# Costal Carpet Python Care Sheet



## darcyandsarah (Apr 22, 2009)

Me and my Partner Sarah are getting a Costal Python as our first snake and would like to know how big should thier enclousure be, temperature gradients, heating mat or heating cords, light (if needed). We would just like some first hand anwers from different people becuase we cannot find any really detailed care sheets on google or anywhere else 
Thank you.


----------



## fidzy (Apr 22, 2009)

is it going to be a hatchie??


----------



## darcyandsarah (Apr 22, 2009)

yes


----------



## fidzy (Apr 22, 2009)

i have a set up for a coastal carpet which i used when mine was a hatchy in the for sale thread if your interested. will have everythng you need. PM me if interested


----------



## Surfcop24 (Apr 22, 2009)

Or.... I think I have one on my home computer..It you want it pm me your email addy..And I will pass it on to you


----------



## snakey001 (Apr 22, 2009)

Get your self a copy of *Keeping & Breeding Australian Pythons *Its a great book with heaps of excellent information


----------



## thebraddles (Apr 22, 2009)

yeah i got my coastal and diamond in the same enclosure, its 4ftx4ftx2ft deep. does the job. but you could go for a 4x2x2 on its own. also you will need temps about 27 degrees. u dont need UV but i put it in for a normal day night cycle. unless of course your starting out with a click clack. and with that all u need is a heat pad, with air temp at about 26-28ish degrees.

heres a pic of my hatchie....


----------



## notechistiger (Apr 22, 2009)

thebraddles, I'd hate to see how long two hatchlings of different species go in a 4x4x2 before they stress, get out, or eat each other. And if you've got an adult diamond with a coastal hatchling, you must be joking.

DATA BLOCK

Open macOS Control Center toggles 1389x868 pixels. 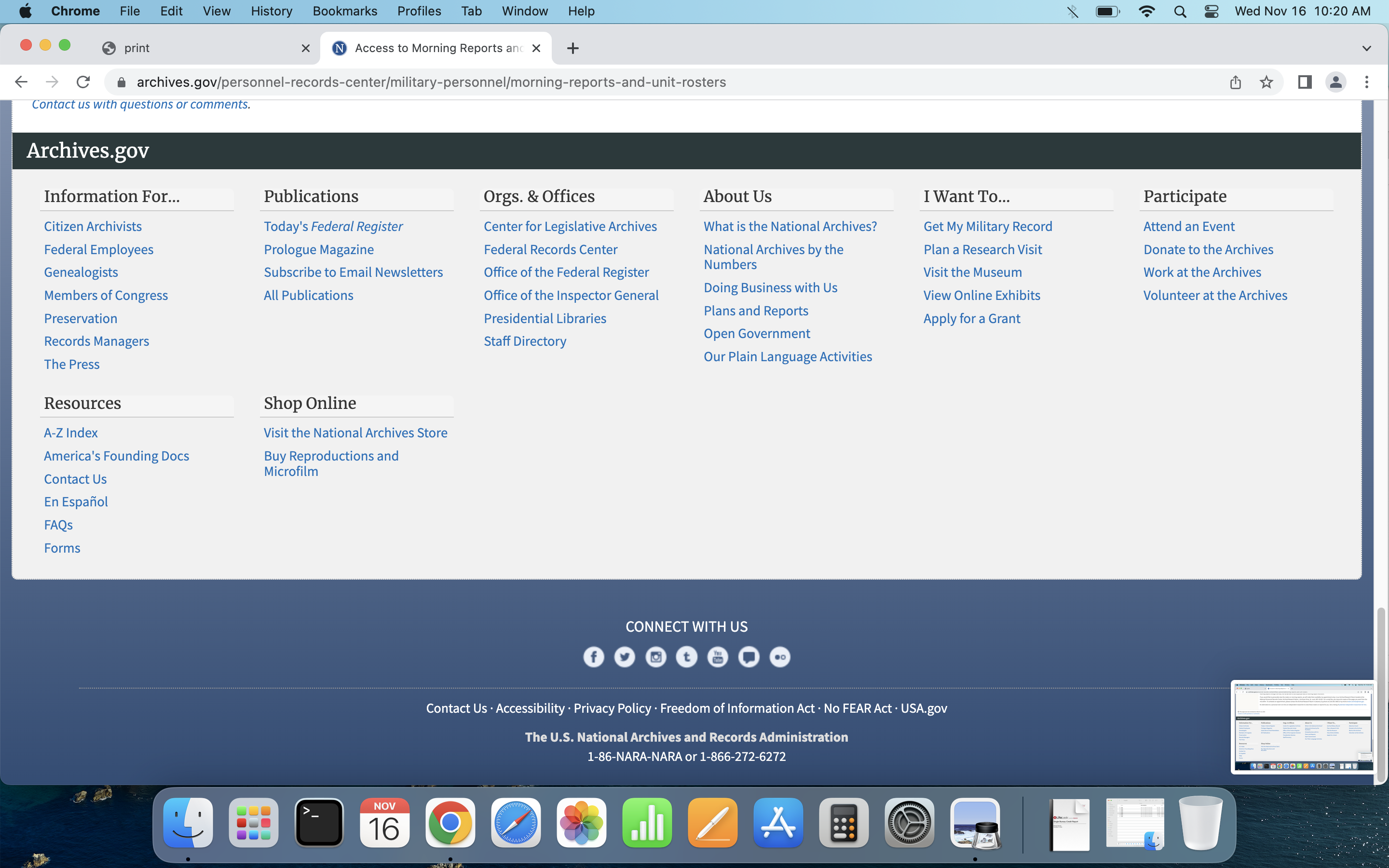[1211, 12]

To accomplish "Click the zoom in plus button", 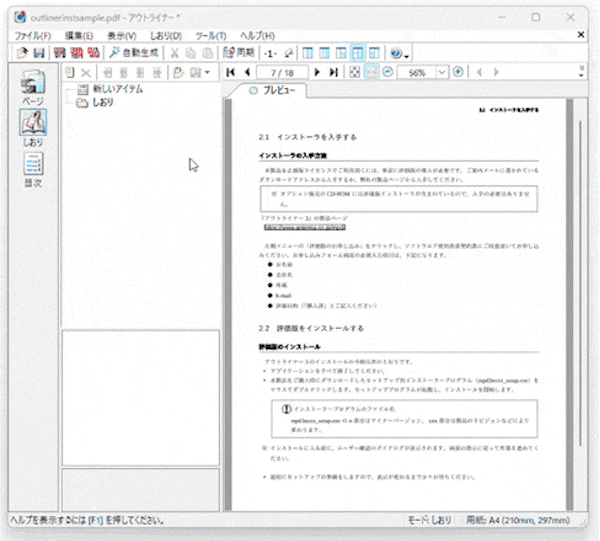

TO-DO LIST
1. Answer these from the python care thread:
(a) Where does fidzy say the coastal carpet setup is listed?
(b) Which book does snakey001 recommend?
(c) How big is the enclosure that thebraddles keeps the coastal and diamond in?
2. Repeat the part of the python care thread that opens with the words containing "yeah i got my" and closes with "must be joking.".
The listing has no connection to the python care thread.

IN RESPONSE
1.
(a) In the for sale thread.
(b) *Keeping & Breeding Australian Pythons*.
(c) 4ft x 4ft x 2ft deep.

2.
yeah i got my coastal and diamond in the same enclosure, its 4ftx4ftx2ft deep. does the job. but you could go for a 4x2x2 on its own. also you will need temps about 27 degrees. u dont need UV but i put it in for a normal day night cycle. unless of course your starting out with a click clack. and with that all u need is a heat pad, with air temp at about 26-28ish degrees.

heres a pic of my hatchie....


----------



## notechistiger (Apr 22, 2009)

thebraddles, I'd hate to see how long two hatchlings of different species go in a 4x4x2 before they stress, get out, or eat each other. And if you've got an adult diamond with a coastal hatchling, you must be joking.